═══ Data records ═══

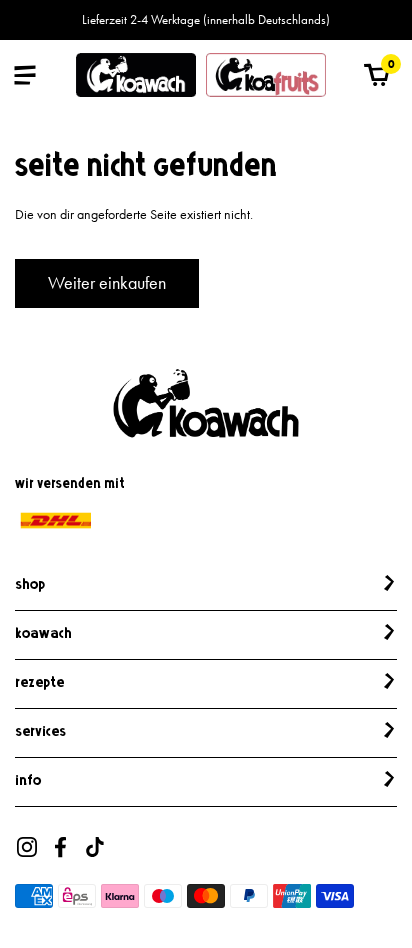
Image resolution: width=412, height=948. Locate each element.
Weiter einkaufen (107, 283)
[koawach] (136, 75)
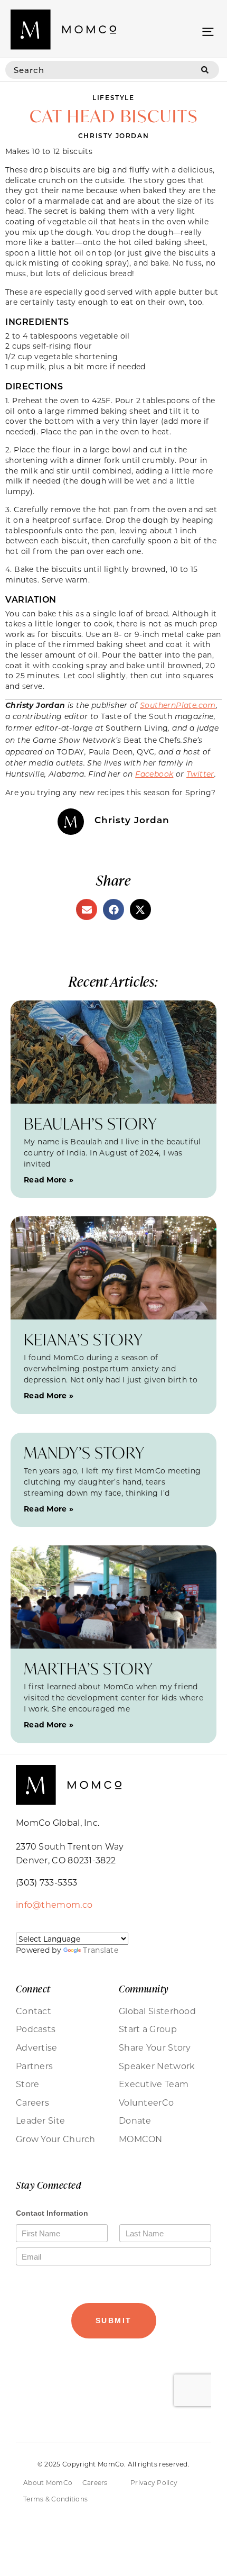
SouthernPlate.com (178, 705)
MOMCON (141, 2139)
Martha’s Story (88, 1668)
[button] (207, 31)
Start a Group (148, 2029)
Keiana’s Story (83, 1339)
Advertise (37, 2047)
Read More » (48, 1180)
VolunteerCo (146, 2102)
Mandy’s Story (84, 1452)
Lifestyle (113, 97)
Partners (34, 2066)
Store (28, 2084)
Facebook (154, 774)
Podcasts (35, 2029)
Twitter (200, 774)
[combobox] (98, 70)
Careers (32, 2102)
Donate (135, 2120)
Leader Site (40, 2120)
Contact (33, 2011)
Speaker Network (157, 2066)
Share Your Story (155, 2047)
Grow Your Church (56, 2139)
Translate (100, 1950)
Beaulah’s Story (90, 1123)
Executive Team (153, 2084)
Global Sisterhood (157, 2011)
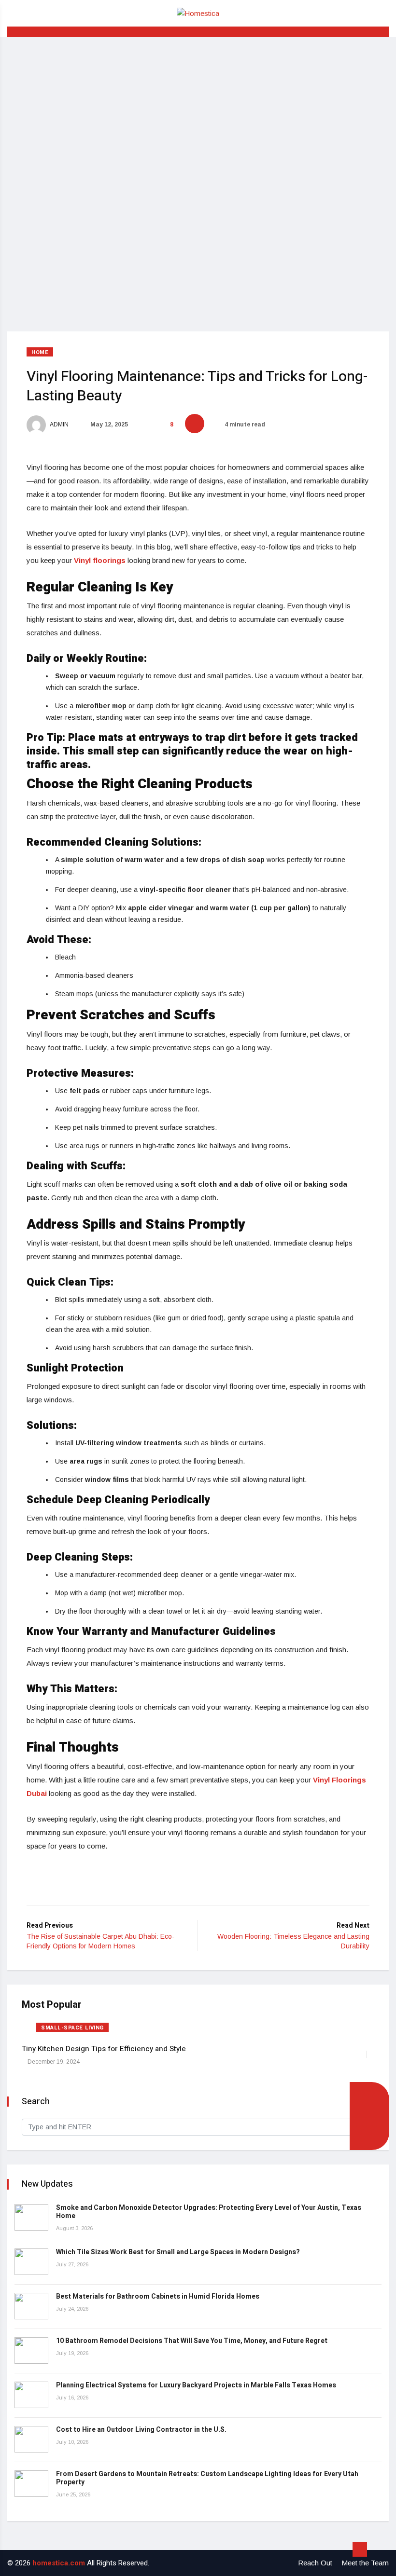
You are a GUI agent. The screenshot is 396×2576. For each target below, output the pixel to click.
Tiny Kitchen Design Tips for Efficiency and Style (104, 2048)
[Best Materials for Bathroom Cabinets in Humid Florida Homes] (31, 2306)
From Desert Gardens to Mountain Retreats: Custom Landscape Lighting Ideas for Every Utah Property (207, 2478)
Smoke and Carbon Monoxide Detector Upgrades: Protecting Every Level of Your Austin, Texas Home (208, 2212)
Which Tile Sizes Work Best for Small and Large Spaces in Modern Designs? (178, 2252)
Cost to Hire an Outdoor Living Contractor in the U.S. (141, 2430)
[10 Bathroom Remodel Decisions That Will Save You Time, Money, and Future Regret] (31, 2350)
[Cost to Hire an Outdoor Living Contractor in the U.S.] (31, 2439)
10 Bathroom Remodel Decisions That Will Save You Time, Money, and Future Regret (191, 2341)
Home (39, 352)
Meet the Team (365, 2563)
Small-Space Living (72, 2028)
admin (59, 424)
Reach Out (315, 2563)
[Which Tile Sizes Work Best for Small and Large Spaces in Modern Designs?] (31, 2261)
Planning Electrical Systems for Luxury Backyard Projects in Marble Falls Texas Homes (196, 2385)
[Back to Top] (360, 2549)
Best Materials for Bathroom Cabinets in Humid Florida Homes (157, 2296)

═══
═══ Data records ═══

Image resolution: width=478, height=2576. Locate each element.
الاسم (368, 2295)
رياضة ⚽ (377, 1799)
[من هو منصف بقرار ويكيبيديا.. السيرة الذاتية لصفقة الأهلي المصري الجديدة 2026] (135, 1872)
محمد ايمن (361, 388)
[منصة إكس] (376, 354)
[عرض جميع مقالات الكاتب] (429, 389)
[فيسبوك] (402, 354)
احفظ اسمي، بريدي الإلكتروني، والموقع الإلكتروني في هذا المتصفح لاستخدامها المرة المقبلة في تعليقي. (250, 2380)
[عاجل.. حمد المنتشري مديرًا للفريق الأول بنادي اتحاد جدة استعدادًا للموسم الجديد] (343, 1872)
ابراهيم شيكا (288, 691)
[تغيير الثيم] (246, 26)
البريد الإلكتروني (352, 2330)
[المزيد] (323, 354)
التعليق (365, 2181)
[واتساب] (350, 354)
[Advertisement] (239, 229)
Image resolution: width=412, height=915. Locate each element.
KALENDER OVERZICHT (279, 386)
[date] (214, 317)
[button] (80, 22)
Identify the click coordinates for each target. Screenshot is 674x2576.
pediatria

═══

[Your goal] What lines in the data above contain the word "Best"? Copy them all.

[Task output]
[Best Materials for Bathroom Cabinets in Humid Florida Homes] (31, 2306)
Which Tile Sizes Work Best for Small and Large Spaces in Modern Designs? (178, 2252)
[Which Tile Sizes Work Best for Small and Large Spaces in Modern Designs?] (31, 2261)
Best Materials for Bathroom Cabinets in Humid Florida Homes (157, 2296)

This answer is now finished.